══ Extracted entries ══
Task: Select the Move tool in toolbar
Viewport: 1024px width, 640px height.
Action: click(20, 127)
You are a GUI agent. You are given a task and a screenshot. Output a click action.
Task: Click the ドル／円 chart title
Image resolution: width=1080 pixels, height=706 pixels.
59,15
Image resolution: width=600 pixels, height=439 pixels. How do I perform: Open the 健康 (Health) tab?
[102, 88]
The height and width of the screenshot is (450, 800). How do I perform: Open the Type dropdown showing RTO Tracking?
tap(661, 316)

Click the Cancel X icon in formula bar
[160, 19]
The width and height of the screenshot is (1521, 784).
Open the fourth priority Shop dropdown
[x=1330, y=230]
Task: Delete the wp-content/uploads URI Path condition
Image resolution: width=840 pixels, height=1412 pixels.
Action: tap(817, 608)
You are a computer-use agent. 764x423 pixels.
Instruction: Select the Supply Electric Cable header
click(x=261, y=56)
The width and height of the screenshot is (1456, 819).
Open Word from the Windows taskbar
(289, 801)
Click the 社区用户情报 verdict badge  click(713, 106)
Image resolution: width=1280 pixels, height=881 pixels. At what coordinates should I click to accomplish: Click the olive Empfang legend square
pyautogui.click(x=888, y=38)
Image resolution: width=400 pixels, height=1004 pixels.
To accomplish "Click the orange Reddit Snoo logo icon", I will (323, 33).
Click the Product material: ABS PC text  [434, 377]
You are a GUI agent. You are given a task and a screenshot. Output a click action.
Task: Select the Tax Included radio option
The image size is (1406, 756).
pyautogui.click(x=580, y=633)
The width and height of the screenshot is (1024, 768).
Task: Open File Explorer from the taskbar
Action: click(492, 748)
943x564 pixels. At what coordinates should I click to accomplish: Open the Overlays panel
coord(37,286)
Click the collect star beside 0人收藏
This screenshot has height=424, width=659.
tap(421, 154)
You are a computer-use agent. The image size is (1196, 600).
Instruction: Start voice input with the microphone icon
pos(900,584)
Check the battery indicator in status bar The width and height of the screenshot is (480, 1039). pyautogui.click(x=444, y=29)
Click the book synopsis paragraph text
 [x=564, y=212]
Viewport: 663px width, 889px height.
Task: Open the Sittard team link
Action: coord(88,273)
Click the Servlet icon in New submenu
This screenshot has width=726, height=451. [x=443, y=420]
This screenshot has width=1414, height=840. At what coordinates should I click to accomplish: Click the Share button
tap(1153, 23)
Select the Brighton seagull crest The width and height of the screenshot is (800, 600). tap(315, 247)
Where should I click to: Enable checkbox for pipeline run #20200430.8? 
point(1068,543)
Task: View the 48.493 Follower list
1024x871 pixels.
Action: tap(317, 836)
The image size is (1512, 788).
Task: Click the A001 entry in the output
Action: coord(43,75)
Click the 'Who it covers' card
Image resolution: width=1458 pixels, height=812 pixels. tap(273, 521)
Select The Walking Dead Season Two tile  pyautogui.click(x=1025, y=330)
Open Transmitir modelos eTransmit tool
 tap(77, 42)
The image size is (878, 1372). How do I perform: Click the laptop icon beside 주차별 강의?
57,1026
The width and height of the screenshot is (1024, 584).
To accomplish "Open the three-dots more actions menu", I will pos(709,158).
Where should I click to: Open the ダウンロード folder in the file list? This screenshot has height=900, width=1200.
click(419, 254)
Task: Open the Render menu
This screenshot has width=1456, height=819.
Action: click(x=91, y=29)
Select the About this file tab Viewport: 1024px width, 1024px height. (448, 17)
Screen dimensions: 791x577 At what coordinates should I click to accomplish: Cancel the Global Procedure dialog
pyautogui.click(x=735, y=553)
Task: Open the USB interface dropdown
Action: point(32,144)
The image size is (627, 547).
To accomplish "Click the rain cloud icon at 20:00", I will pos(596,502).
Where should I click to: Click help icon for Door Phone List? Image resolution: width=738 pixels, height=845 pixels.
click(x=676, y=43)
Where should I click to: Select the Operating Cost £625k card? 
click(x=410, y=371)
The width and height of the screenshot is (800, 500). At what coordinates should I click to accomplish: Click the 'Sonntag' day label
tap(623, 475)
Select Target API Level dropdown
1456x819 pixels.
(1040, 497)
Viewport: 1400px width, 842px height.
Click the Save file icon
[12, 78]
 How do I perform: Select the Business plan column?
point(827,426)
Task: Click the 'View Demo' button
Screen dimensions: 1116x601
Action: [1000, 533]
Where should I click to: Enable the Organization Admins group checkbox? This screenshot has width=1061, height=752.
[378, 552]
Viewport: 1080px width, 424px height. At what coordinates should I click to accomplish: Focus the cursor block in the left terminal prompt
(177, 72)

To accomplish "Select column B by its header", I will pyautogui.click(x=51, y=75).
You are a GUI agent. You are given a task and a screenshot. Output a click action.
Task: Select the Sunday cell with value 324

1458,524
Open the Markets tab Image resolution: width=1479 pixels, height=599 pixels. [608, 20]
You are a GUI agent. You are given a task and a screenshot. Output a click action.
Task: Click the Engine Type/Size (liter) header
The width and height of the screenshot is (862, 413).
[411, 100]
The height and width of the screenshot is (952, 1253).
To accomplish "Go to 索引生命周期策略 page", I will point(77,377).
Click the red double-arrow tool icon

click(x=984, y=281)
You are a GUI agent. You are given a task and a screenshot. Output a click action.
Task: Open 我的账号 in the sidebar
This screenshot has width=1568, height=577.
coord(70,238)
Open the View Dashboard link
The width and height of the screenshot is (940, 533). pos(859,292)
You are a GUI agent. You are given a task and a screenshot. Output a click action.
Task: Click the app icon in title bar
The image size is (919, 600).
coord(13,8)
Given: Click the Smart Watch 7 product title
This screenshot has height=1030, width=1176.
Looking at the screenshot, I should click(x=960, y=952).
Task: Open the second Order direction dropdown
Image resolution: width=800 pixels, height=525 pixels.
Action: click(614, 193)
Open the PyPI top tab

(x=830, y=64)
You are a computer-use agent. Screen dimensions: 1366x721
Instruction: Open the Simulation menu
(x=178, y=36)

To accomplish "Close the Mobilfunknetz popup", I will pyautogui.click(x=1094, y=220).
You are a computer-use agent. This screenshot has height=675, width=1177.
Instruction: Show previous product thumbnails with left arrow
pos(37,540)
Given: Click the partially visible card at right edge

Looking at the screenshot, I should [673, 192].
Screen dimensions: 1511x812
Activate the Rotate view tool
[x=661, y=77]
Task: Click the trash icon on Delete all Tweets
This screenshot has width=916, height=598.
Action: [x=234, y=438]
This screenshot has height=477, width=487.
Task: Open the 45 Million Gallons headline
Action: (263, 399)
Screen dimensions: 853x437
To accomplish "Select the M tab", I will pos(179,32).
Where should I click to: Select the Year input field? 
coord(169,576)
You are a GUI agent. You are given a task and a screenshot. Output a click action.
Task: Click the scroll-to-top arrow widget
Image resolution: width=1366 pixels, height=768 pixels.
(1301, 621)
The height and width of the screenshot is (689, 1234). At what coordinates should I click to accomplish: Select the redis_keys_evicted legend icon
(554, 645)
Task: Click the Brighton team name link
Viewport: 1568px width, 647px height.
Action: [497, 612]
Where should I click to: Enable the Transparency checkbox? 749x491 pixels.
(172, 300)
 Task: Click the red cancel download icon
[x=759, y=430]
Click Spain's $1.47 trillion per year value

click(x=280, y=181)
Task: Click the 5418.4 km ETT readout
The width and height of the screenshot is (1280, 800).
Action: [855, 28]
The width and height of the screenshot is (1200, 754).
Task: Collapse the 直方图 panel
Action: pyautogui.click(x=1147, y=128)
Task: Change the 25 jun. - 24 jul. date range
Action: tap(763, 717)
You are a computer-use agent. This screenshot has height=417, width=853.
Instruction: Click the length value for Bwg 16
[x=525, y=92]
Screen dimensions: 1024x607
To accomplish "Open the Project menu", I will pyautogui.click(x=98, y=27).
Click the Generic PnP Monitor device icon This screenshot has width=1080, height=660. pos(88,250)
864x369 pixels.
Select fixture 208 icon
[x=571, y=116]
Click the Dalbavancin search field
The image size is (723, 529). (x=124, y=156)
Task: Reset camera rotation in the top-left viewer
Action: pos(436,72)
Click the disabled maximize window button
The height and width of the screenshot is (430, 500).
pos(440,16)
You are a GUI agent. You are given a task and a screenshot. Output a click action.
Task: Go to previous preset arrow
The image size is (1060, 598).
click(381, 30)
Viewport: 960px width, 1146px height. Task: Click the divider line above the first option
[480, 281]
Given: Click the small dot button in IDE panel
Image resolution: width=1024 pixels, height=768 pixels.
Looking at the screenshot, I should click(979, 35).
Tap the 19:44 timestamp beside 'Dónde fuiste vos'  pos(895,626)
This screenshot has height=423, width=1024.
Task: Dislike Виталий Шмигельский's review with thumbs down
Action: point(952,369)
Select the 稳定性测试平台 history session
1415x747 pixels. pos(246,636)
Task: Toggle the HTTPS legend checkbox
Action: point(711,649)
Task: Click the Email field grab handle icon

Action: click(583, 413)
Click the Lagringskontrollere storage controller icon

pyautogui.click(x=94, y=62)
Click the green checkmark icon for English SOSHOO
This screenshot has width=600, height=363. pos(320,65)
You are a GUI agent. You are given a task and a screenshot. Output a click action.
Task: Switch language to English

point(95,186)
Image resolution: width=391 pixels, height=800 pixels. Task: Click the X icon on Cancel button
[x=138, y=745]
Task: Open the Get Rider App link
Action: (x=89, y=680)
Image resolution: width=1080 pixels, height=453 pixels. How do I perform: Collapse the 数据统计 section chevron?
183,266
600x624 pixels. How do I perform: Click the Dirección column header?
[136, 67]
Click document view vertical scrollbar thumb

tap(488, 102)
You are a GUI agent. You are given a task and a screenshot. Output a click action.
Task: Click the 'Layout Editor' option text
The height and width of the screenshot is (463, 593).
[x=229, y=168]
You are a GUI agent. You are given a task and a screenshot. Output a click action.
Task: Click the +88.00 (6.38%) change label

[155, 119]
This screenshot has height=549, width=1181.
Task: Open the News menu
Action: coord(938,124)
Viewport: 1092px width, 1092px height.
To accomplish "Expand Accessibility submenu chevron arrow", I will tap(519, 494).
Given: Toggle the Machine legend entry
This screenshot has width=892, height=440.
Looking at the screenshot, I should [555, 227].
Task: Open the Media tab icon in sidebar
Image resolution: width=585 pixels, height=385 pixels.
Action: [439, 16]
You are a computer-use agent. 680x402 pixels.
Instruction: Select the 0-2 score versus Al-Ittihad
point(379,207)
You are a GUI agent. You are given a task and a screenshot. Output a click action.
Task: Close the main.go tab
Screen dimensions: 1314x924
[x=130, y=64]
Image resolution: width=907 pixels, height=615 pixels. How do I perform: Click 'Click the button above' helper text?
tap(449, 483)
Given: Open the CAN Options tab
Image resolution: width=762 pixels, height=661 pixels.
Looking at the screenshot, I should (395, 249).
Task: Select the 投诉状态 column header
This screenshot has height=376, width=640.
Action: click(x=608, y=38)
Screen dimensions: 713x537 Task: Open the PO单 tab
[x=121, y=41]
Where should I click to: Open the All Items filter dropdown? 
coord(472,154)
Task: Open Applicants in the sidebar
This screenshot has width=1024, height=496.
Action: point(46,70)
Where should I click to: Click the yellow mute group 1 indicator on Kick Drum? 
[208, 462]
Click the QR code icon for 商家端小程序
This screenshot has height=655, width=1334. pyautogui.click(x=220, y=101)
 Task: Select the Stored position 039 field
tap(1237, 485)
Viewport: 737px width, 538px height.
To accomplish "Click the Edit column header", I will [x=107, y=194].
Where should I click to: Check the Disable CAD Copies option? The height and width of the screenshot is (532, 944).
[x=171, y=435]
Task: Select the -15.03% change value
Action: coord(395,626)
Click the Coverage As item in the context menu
═══
» **Exercise brief**: Find each line in the records holding the string "sidebar" and show it.

» **Response to the exercise**:
Task: Open 我的账号 in the sidebar
Task: Open the Media tab icon in sidebar
Task: Open Applicants in the sidebar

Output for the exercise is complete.